L'ambiente urbano del 2026 impone nuove regole di convivenza. Le ricerche evidenziano un netto cambiamento nelle preferenze della Generazione Z e dei millennial: per la prima volta dopo decenni, nelle metropoli la popolarità dei gatti come animali da compagnia ha iniziato a superare la storica fedeltà ai cani. Cosa si cela dietro questa tendenza: un amore sincero o una ferrea necessità economica?

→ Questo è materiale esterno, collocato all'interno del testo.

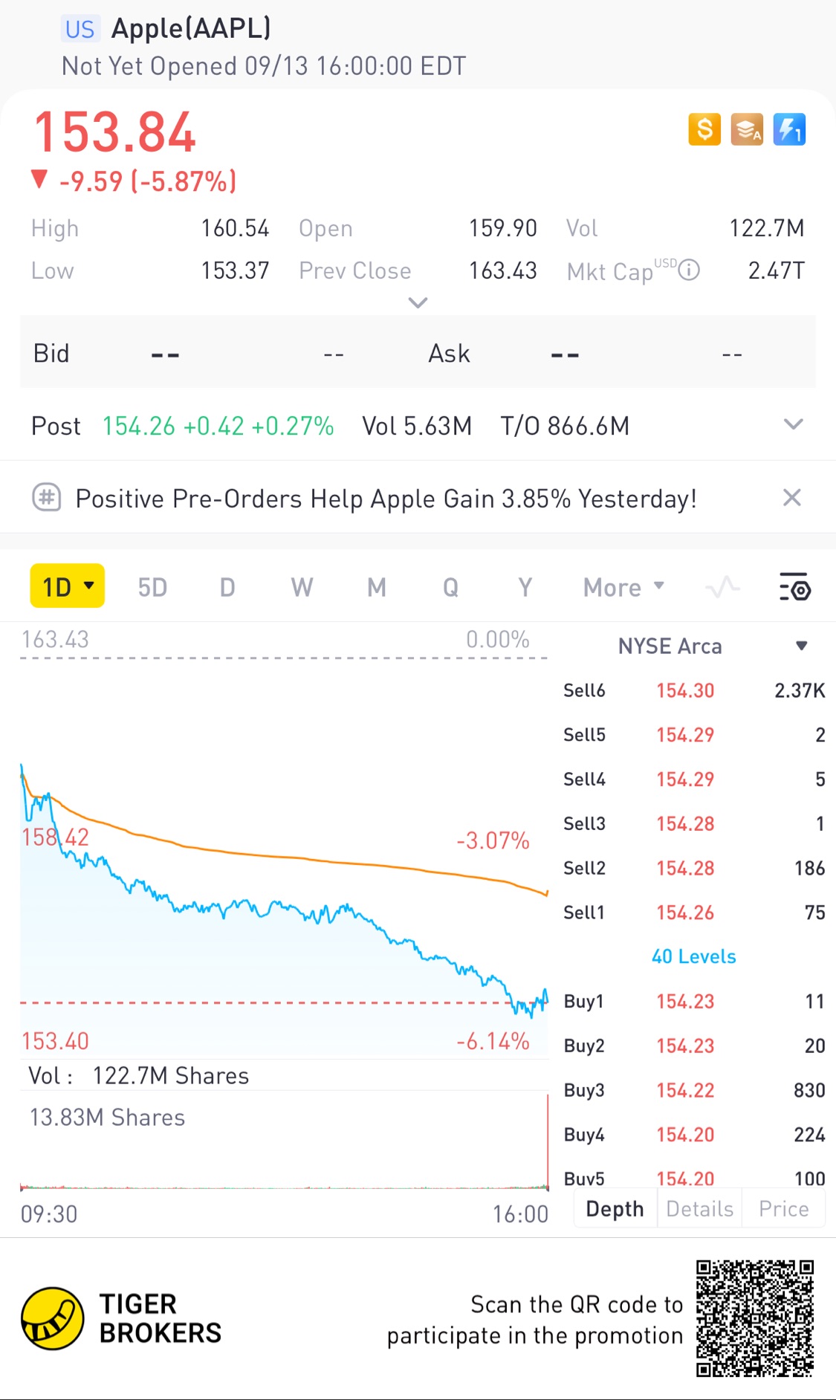Tap the promotion QR code
The width and height of the screenshot is (836, 1400).
point(754,1318)
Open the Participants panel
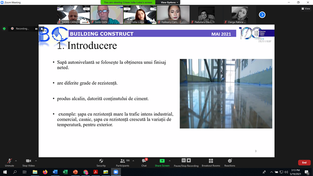The height and width of the screenshot is (176, 313). pos(123,163)
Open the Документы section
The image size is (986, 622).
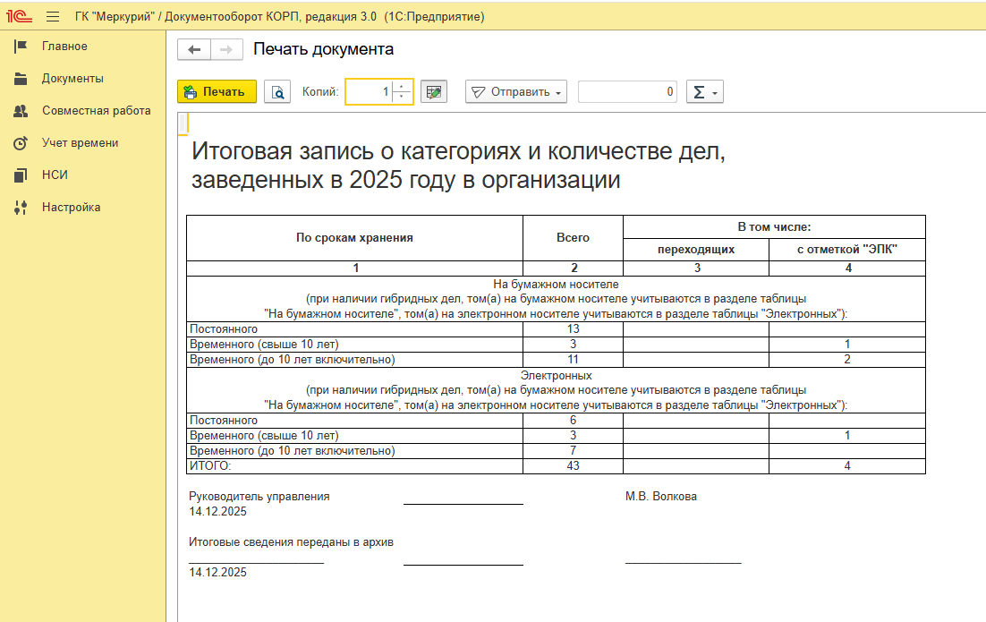[x=72, y=79]
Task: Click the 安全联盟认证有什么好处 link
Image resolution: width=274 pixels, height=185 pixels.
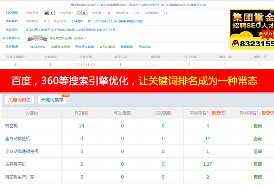Action: point(68,38)
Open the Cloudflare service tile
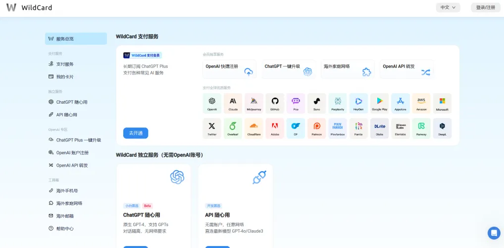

Il principale motore del cambiamento è la crisi degli alloggi. In un contesto in cui gli affitti aumentano e le metrature dei nuovi appartamenti si riducono, mantenere un cane di taglia media o grande sta diventando un lusso. Il gatto si adatta perfettamente alla vita in un monolocale, non richiede passeggiate quotidiane alle sei del mattino ed è più facilmente accettato dai proprietari di casa.
Il mercato ha risposto immediatamente a questa domanda. Nel 2026 assistiamo all'epoca d'oro dei gadget tecnologici per felini. Lettiere autopulenti con sistemi di analisi della salute, tiragraffi verticali integrati nell'arredamento e reti neurali per il monitoraggio dell'attività dell'animale hanno trasformato la cura del gatto in un hobby ad alta tecnologia.
In prospettiva, ciò sta portando a una trasformazione nel settore della vendita al dettaglio. I marchi che un tempo puntavano su accessori per passeggiate e addestramento cinofilo oggi investono in alimenti premium e nel benessere psicologico dei gatti. I sociologi osservano che, per chi vive da solo in città, il gatto è diventato una sorta di «ancora emotiva», capace di offrire stabilità in un mondo incerto.
Ma c'è un altro aspetto interessante: in che modo questo cambiamento influenzerà l'urbanistica? Assistiamo già alla comparsa di «parchi felini» protetti in complessi residenziali di lusso e a una crescente domanda di servizi professionali di cat-sitting.
Siamo pronti ad ammettere che il nostro stile di vita si sta adattando ai ritmi del sonno di un piccolo predatore domestico? Sembra proprio che la «cat economy» non sia una moda passeggera, bensì il riflesso della nostra nuova realtà, in cui la mobilità e lo spazio personale sono valori prioritari.